Task to carry out:
Search the records for the string "heading", then copy each line where it appears.

Records shown:
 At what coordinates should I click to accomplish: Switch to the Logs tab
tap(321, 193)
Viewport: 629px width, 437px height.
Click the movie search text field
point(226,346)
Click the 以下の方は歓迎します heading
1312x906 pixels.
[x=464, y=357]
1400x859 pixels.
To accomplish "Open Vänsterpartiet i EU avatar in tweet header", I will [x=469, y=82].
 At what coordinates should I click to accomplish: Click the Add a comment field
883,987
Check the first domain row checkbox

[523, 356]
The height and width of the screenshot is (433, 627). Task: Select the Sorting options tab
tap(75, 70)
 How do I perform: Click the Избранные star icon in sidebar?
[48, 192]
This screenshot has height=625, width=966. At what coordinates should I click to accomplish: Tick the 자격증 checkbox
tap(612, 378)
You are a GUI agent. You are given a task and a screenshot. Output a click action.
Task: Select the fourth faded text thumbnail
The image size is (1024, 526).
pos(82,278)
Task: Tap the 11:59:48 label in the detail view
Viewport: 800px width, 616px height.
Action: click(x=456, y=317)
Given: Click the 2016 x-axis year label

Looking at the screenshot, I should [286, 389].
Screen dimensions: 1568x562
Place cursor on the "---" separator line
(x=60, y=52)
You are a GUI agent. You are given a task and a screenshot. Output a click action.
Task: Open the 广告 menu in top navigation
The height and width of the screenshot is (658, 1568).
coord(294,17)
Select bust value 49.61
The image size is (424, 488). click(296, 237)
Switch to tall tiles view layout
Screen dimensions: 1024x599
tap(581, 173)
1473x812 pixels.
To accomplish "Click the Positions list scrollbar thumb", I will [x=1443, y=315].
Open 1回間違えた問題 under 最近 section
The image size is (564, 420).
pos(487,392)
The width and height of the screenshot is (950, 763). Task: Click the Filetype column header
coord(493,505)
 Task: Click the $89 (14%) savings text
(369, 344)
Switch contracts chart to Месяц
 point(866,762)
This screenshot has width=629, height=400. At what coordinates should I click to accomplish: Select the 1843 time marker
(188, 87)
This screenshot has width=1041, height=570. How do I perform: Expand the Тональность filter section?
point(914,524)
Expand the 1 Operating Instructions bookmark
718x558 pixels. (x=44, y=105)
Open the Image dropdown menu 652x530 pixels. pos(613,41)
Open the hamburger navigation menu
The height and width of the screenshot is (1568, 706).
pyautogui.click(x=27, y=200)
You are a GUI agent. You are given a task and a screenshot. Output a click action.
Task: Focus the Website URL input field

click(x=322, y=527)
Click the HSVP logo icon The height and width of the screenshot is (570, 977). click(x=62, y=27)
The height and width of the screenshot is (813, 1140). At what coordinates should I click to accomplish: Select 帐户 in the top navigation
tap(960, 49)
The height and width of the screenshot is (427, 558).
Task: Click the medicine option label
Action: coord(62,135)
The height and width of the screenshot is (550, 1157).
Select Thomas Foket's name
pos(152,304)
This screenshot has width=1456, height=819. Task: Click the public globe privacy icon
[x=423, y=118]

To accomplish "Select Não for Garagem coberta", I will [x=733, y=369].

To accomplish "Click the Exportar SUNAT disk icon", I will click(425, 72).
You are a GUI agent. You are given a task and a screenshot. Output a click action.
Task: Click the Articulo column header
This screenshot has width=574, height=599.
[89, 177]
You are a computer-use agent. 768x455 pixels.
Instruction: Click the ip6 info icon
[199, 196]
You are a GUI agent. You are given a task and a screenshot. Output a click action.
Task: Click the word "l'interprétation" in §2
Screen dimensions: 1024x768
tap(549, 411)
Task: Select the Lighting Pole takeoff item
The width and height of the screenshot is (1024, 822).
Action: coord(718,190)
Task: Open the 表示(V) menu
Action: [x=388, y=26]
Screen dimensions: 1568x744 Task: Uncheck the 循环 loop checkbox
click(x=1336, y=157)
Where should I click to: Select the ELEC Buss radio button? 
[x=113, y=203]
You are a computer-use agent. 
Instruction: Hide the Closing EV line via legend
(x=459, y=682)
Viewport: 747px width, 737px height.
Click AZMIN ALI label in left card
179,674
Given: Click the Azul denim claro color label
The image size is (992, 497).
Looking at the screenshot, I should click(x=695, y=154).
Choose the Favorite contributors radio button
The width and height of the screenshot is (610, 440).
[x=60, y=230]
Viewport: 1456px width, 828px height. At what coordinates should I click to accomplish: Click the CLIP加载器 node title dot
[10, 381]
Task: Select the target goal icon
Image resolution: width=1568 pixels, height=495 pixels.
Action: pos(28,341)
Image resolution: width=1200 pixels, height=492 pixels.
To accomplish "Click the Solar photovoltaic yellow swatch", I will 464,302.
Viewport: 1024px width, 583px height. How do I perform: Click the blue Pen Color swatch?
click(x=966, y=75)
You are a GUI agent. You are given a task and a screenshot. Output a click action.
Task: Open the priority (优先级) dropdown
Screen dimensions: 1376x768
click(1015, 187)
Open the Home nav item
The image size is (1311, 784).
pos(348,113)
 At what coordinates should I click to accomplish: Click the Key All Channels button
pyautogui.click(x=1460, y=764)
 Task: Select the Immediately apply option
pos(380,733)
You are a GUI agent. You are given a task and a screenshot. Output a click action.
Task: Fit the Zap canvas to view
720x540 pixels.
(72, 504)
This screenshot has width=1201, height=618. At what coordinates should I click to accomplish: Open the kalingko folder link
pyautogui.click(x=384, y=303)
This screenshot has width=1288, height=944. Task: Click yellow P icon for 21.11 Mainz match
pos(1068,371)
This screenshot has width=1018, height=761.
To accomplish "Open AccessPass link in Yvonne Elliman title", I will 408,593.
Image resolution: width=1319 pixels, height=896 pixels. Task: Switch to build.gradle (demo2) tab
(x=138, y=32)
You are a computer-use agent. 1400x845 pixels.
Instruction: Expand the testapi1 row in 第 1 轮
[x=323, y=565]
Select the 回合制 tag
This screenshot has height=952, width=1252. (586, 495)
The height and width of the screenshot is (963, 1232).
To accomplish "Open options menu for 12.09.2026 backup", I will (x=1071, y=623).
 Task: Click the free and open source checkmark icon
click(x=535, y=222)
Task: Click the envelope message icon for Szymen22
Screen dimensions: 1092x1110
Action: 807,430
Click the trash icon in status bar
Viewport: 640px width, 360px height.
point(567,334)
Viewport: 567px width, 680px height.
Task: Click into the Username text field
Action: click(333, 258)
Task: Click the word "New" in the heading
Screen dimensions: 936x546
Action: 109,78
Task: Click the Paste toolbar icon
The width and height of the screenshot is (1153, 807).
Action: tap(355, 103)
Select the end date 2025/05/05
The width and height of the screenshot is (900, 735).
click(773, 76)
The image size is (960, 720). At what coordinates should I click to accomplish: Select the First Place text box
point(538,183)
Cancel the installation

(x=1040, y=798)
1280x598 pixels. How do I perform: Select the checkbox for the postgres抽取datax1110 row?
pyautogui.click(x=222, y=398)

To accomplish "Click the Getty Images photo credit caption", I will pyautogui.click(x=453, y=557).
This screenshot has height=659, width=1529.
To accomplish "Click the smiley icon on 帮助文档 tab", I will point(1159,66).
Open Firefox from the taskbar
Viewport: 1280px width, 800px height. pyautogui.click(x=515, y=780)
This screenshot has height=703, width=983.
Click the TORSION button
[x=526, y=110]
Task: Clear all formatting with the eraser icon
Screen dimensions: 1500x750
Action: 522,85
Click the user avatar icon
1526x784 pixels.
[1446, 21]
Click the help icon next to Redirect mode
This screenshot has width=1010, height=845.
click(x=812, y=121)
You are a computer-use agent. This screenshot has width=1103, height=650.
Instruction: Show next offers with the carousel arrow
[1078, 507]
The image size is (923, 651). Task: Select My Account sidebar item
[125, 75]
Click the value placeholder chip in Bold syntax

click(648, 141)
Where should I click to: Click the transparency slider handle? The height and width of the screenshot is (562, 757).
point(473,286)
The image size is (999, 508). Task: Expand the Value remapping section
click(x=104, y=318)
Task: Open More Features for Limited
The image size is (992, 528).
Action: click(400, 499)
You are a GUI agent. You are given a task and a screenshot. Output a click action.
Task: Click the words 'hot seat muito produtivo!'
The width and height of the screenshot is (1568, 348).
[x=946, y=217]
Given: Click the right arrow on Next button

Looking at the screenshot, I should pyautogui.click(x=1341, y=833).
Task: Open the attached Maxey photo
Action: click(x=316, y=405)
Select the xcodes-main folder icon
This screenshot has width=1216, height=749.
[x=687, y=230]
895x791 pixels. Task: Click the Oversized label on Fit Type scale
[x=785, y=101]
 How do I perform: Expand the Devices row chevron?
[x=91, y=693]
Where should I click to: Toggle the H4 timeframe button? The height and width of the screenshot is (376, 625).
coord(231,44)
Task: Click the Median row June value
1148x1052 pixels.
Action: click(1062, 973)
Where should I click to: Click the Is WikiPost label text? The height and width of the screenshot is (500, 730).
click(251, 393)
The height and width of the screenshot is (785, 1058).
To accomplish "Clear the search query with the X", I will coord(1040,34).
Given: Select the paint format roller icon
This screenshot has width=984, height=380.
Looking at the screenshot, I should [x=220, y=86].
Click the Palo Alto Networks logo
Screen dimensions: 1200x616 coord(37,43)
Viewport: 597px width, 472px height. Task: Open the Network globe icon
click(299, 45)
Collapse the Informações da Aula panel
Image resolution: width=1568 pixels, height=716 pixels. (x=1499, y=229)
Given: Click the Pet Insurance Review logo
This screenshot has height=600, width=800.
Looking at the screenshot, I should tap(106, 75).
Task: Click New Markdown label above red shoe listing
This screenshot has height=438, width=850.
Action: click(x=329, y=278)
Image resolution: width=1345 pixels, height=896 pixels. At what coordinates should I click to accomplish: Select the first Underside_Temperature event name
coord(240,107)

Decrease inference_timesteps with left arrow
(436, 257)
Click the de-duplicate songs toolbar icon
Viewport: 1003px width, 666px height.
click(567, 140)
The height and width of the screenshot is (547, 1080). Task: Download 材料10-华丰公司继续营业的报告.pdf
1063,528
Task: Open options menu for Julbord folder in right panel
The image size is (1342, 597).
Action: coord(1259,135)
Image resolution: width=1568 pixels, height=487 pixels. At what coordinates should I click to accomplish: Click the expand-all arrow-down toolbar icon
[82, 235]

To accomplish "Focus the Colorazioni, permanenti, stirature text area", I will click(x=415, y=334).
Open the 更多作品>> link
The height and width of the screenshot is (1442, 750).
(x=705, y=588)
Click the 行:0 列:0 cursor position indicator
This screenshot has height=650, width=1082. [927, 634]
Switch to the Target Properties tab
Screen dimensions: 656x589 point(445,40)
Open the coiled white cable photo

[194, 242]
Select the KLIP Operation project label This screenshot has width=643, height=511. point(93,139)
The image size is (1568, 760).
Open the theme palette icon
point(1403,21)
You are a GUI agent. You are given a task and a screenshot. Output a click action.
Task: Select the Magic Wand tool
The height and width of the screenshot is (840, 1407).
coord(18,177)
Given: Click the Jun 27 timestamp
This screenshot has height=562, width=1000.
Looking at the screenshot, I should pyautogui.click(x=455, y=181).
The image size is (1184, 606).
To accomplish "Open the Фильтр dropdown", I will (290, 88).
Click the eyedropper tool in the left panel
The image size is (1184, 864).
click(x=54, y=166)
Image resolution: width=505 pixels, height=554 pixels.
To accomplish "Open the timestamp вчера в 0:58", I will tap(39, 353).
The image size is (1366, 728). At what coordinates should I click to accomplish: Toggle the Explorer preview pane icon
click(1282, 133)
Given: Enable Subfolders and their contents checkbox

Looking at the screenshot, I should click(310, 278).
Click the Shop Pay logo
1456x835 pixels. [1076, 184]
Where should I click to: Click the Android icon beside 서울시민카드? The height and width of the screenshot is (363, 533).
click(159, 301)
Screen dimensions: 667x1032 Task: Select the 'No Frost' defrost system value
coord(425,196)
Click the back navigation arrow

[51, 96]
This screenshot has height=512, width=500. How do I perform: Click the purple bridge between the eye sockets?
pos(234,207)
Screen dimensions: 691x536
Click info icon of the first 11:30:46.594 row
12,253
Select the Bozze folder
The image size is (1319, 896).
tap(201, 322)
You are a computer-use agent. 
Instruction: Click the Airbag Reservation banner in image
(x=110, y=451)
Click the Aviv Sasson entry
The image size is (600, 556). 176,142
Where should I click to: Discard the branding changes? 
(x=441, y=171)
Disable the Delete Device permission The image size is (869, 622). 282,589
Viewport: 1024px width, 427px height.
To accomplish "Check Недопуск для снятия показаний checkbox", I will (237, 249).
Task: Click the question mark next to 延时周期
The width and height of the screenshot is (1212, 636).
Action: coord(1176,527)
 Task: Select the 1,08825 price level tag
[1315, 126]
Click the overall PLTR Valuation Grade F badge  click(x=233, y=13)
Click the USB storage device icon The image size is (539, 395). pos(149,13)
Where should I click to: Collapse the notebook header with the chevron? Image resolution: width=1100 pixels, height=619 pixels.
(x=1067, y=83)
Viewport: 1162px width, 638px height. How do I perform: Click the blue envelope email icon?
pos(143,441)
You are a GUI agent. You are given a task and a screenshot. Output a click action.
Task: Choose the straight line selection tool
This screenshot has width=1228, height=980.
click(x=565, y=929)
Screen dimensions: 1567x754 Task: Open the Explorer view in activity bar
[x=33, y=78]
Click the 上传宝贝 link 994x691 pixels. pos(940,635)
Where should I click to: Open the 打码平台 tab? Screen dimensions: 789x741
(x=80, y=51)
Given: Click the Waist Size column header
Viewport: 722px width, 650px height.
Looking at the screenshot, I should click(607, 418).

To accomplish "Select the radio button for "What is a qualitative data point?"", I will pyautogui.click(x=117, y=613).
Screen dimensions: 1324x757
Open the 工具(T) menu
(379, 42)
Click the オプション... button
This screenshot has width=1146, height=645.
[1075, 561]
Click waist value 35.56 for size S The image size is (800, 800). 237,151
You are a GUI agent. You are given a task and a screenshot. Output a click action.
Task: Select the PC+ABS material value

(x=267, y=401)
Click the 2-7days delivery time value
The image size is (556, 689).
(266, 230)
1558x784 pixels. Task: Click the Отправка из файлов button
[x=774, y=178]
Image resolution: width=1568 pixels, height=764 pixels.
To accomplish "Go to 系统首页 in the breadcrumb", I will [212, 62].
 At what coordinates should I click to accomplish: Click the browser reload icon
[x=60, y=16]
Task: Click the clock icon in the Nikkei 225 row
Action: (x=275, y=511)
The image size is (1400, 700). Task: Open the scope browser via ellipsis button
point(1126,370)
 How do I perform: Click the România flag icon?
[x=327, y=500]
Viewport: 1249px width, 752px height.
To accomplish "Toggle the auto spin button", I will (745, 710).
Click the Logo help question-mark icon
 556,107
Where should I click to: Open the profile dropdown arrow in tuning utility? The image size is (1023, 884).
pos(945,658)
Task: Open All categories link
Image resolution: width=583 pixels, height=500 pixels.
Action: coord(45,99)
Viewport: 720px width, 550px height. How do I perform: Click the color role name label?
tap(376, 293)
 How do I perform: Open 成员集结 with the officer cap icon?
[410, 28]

Output:
Click the 以下の方は歓迎します heading
Task: Click the word "New" in the heading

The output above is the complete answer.